Speaking of the cold temperatures traders are keeping a close eye on wheat conditions. Given that the data for this weeks report was collected last week it likely doesn’t take into account the cold temps that hit late this weekend. Sunday into Monday night Amarillo Texas saw a low of 28 degrees. This is critical as wheat in much of Texas, Oklahoma, and Kansas are at the development stages like joint, boot and even a few heads emerging. Nationally NASS rated the wheat crop at 62% good to excellent equal with the rating a week ago and 2% higher than a year ago. Nebraska’s wheat crop dropped 2% from lasts week to 75% good to excellent. Kansas improved 1% to 50% good to excellent. South Dakota was able to hold onto it’s number one seat in the country for winter wheat with a rating of 81% good to excellent. That was a 2% drop from last week. Washington state closed it’s gap with South Dakota though to 80% good to excellent.
Winter wheat heading is pretty limited at only 6% nationally. Most of that is in Texas is at 35% vs it’s 5 year average of 29%. Kansas and Nebraska have yet to see their first wheat head of the season.

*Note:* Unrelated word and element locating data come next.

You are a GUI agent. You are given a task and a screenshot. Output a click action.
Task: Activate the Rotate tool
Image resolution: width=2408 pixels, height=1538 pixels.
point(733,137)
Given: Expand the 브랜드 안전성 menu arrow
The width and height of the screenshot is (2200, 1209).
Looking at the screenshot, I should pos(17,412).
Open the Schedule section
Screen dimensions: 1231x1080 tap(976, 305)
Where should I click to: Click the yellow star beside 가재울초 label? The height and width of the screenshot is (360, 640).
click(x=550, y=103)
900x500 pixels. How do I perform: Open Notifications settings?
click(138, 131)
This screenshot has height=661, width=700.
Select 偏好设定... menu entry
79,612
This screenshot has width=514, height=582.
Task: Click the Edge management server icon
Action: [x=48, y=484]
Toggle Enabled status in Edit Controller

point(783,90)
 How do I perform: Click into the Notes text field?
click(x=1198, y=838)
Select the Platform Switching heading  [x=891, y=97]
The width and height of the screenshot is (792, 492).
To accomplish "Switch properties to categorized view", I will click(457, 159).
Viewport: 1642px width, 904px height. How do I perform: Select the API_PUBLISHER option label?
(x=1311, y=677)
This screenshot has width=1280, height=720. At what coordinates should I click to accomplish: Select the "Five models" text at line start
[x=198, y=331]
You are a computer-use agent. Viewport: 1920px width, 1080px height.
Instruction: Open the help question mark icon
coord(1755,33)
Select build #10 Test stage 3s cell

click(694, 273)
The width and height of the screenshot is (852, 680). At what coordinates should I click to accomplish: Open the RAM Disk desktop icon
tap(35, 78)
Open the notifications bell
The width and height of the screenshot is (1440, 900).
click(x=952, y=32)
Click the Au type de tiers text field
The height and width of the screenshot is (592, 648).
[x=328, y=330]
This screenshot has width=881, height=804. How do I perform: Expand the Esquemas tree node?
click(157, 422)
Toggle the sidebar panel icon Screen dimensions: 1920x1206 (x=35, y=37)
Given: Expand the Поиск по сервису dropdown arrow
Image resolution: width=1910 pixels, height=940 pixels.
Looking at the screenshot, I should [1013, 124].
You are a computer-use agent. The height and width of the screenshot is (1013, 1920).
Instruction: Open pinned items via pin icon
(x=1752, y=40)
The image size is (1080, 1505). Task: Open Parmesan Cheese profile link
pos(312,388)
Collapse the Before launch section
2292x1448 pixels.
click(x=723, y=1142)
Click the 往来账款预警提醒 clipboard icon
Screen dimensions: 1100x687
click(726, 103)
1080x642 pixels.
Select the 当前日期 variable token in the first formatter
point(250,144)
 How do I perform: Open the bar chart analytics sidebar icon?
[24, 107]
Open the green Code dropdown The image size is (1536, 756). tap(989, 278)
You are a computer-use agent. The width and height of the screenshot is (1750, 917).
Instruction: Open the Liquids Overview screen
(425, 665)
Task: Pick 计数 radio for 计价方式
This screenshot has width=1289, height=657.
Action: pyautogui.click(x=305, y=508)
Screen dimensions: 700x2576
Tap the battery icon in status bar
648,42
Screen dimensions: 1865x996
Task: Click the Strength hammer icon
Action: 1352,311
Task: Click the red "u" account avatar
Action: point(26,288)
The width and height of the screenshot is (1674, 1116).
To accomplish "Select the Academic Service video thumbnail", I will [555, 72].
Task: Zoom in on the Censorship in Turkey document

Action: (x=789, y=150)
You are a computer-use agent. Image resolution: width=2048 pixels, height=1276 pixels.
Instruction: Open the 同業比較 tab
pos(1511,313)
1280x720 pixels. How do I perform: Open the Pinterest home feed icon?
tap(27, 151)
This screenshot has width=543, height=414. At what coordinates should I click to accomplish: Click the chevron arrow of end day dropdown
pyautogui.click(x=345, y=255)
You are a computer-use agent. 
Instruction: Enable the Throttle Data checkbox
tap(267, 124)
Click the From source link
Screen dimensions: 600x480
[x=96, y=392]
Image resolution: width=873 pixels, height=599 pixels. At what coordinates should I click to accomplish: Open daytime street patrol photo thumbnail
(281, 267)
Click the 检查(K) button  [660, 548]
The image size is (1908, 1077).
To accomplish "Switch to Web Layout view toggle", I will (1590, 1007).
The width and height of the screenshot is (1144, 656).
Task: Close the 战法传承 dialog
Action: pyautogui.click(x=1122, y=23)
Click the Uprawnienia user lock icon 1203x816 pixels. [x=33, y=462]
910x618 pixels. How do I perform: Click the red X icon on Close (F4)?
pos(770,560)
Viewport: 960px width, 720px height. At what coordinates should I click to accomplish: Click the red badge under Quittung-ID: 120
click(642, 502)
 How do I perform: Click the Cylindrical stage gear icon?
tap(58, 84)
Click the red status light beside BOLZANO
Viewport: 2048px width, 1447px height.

Sorghum planting is rolling along with NASS pegging the national level at 18% complete just 1% ahead of the 5 year average. Texas is again the lead state with 60% of it’s crop planted 10% ahead of they five year average.
Nationally 32% of the oat crop has been planted down 4% from the 5 year average. Nebraska has planted 33% of it’s oat crop down 10% from the five year average. South Dakota is also off to a sluggish start with just 5% of the oat crop planted. Down 17% from the 5 year average. Oat emergence nationally is rated at 24% in line with the 5 year average. Nebraska has seen 4% emergence 4% less than the 5 year average. South Dakota has yet to see emergence down 3% from it’s five year average.
Moisture condition is still looking fairly solid in the plains states. Nebraska’s top soil is rated at 91% adequate to surplus. Subsoil moisture is rated at 92% adequate to surplus. Kansas topsoil moisture is rated at 75% adequate to surplus. Subsoil moisture is rated at 80% adequate to surplus.
Overall traders may be a little more bearish given the strong wheat conditions, but they know it will take a week to realize the possible freeze damage. Corn planting is getting started, but it’s not a record setting pace so that may help to create some doubt about big corn acres in the US. Going against that though there is a lot of time ahead for planting. For that reason the report may be seen as largely neutral in the short term market trend.